Home Run Help Download About


Abstract

Moonlighting proteins (MPs) are a special type of protein with multiple independent functions. MPs play vital roles in cellular regulations, diseases, and biological pathways. At present, very few MPs have been discovered by biological experiments. Meanwhile, computational-based methods for MPs identification are very limited. Nowadays, there is no de-novo prediction method for MPs. Therefore, comprehensive research and identification of MPs are urgently required. In this paper, we propose a multimodal deep ensemble learning architecture, named MEL-MP, which is the first de-novo computation model fro predicting MPs.
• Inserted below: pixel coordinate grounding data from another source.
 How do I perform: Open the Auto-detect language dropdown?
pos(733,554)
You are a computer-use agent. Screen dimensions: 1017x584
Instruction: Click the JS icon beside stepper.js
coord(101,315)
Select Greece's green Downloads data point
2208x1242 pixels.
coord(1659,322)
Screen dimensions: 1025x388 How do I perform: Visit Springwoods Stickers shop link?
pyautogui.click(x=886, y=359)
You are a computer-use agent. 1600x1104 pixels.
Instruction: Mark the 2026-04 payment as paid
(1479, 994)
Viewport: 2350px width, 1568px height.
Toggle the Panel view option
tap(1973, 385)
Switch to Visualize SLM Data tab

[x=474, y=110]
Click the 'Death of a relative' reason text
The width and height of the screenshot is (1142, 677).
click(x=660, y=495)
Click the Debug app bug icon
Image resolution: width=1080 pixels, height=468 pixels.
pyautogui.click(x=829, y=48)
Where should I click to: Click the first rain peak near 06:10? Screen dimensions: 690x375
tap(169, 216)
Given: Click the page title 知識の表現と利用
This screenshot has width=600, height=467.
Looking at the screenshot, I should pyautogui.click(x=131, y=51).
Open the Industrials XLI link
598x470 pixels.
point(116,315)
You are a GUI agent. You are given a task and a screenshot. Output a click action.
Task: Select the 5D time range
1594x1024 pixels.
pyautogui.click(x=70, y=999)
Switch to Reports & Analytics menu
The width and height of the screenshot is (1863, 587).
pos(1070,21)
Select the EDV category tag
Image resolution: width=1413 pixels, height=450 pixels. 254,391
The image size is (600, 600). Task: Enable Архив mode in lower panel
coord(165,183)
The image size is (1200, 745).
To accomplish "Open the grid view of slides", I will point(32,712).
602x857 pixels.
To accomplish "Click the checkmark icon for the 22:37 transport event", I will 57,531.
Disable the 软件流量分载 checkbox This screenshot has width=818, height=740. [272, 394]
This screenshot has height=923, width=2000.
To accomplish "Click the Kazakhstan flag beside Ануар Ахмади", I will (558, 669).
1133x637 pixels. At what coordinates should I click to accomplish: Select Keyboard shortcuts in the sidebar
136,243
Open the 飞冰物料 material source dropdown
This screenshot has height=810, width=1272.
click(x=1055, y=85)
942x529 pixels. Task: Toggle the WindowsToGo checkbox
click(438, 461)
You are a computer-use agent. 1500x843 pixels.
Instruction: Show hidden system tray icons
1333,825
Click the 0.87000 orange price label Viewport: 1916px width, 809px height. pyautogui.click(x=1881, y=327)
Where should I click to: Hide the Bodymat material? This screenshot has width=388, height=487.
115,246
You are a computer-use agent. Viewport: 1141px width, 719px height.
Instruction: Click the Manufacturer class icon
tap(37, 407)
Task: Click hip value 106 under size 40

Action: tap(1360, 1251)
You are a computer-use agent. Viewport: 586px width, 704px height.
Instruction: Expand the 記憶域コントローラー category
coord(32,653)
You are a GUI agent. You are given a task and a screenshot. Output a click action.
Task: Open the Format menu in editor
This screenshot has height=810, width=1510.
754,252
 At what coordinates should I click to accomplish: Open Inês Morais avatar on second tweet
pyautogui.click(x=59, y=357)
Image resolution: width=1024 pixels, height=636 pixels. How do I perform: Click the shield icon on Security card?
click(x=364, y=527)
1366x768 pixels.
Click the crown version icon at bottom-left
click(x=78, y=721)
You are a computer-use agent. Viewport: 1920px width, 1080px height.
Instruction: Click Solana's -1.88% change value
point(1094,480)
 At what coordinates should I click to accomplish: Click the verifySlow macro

First, we extract four sequence-based features, including primary sequence information, evolutionary information, physical and chemical properties, and secondary structure information. Second, we construct specific classifiers for each kind of feature, respectively. Finally, we apply the stacked ensemble to integrate the output of each classifier. Through the comprehensively model selection and cross-validation experiments, enabling specific classifier for specific kind of feature can achieve the best performance. For validate the effectiveness fusion based stacked ensemble, the different feature fusion strategies include direct combination and multimodal deep auto-encoder are used to compare with MEL-MP. MEL-MP is also validated to have superior prediction performance with an F-score of 0.8911, surpasses existing machine learning model, MPFit (F-score is 0.784). In addition, for whole human proteins, MEL-MP is conducted to predict the potential MPs. We further explore predicted MPs from three different perspectives, including the distribution on human chromosomes, the association with diseases, and the evolution history. The results show that the predicted MPs are significantly related to diseases, the ratio of MPs in the Y chromosome is higher compared with other chromosomes, and MPs may have earlier originate than other non-MPs.